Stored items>
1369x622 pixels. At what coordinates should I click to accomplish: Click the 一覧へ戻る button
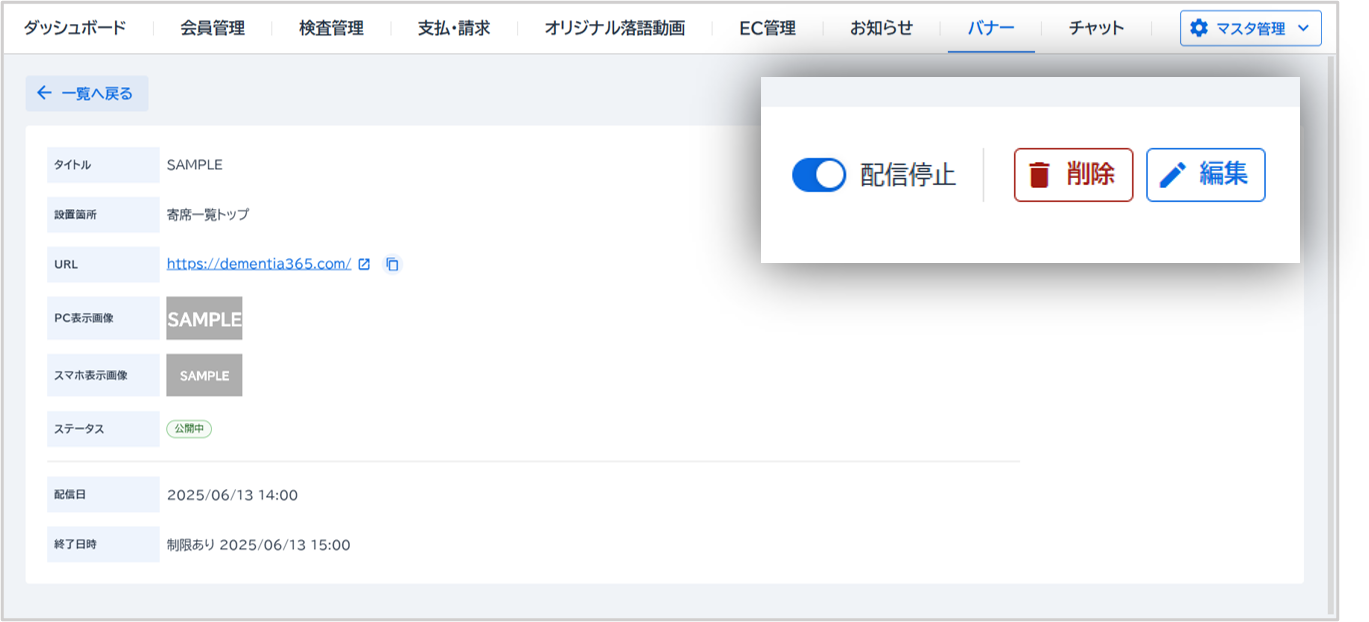pos(87,93)
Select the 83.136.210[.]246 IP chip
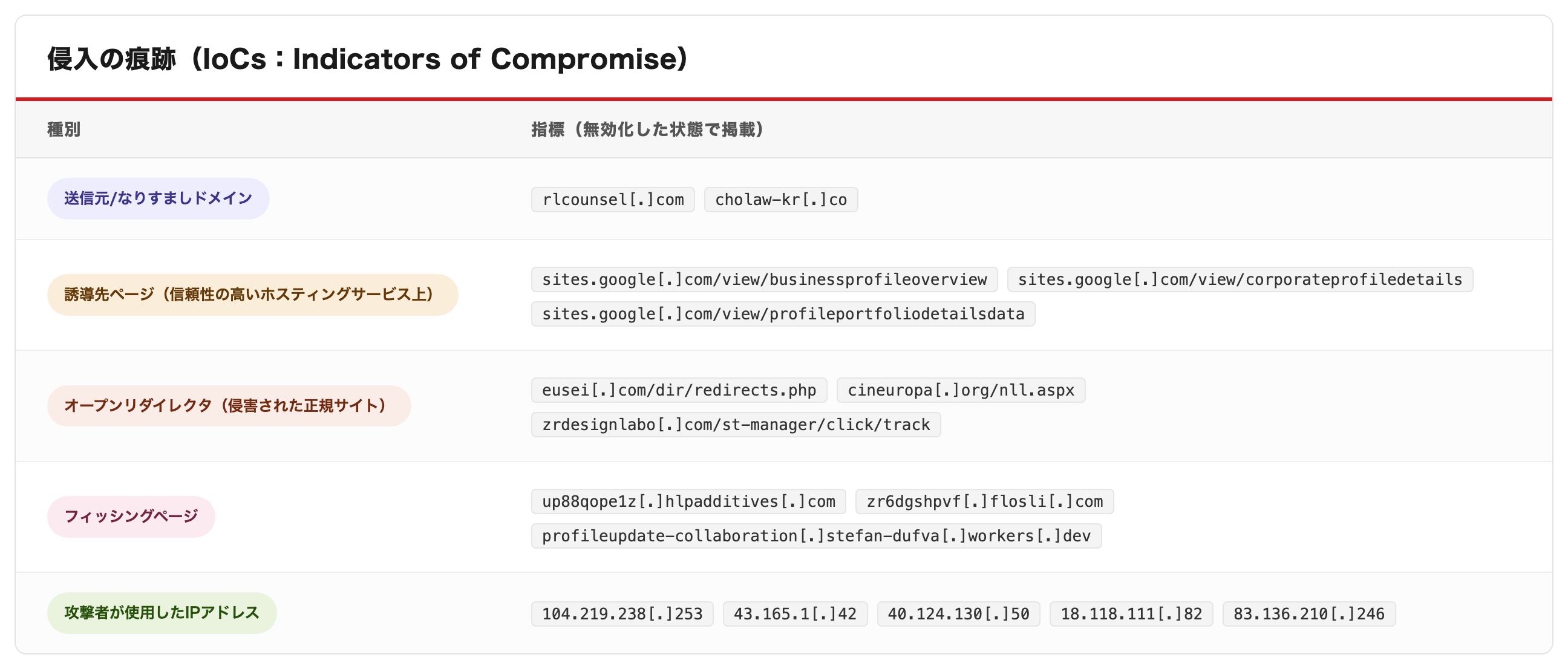 point(1308,614)
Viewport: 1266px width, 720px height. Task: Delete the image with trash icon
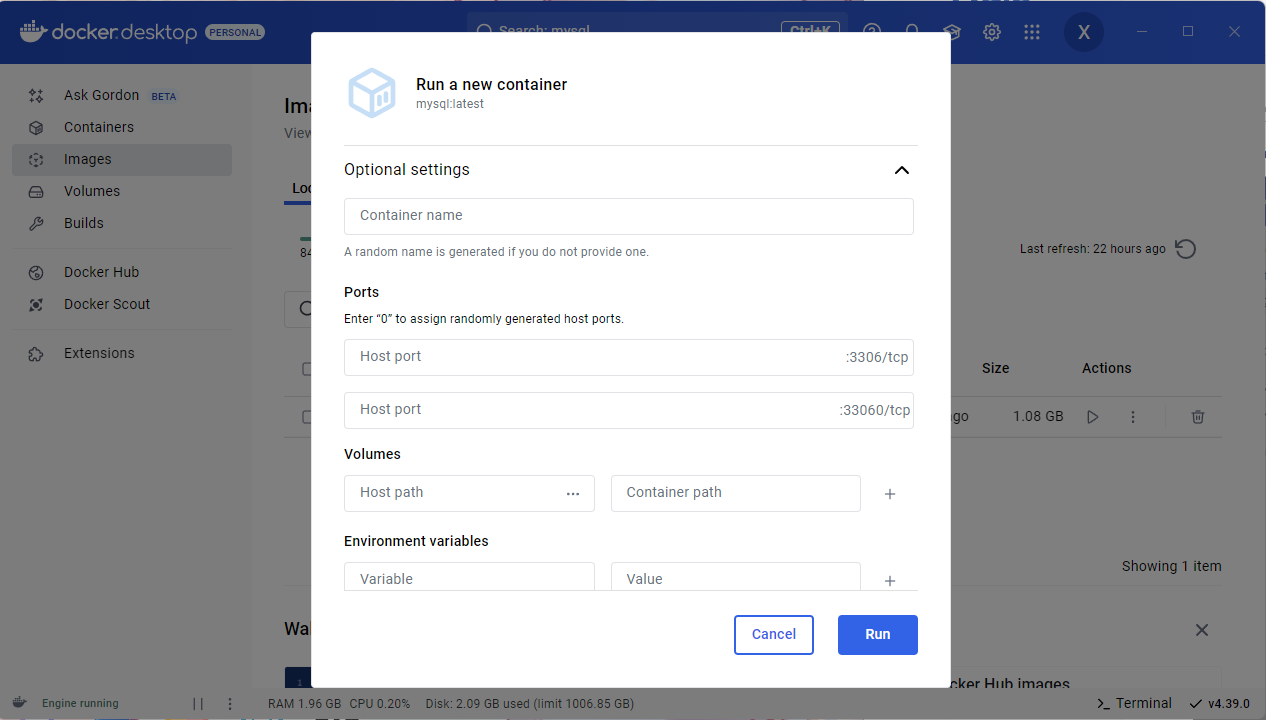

Work required> Print every entry above again without changing a word, and omit the pictures.

Reply>
1369x622 pixels. At what coordinates should I click to accomplish: Click the 一覧へ戻る button
pos(87,93)
Select the 83.136.210[.]246 IP chip
 point(1308,614)
Viewport: 1266px width, 720px height. Task: Delete the image with trash icon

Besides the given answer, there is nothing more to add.